* PROBLEM REQUIREMENTS: Print the lines that run from the line with "This screenshot has" to the line with "How do I perform: Click", keeping both end lines, exactly as they appear in the entries below, and nothing else.

* PROVIDED INFORMATION:
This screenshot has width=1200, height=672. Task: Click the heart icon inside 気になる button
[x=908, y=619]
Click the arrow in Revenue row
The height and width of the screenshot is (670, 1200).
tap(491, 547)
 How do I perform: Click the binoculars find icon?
---
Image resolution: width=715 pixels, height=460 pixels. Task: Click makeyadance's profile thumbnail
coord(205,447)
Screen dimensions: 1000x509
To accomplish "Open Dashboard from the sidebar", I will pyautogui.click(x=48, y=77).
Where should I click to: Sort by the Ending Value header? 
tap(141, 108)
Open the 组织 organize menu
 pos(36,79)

* FINISHED TASK:
This screenshot has width=1200, height=672. Task: Click the heart icon inside 気になる button
[x=908, y=619]
Click the arrow in Revenue row
The height and width of the screenshot is (670, 1200).
tap(491, 547)
 How do I perform: Click the binoculars find icon?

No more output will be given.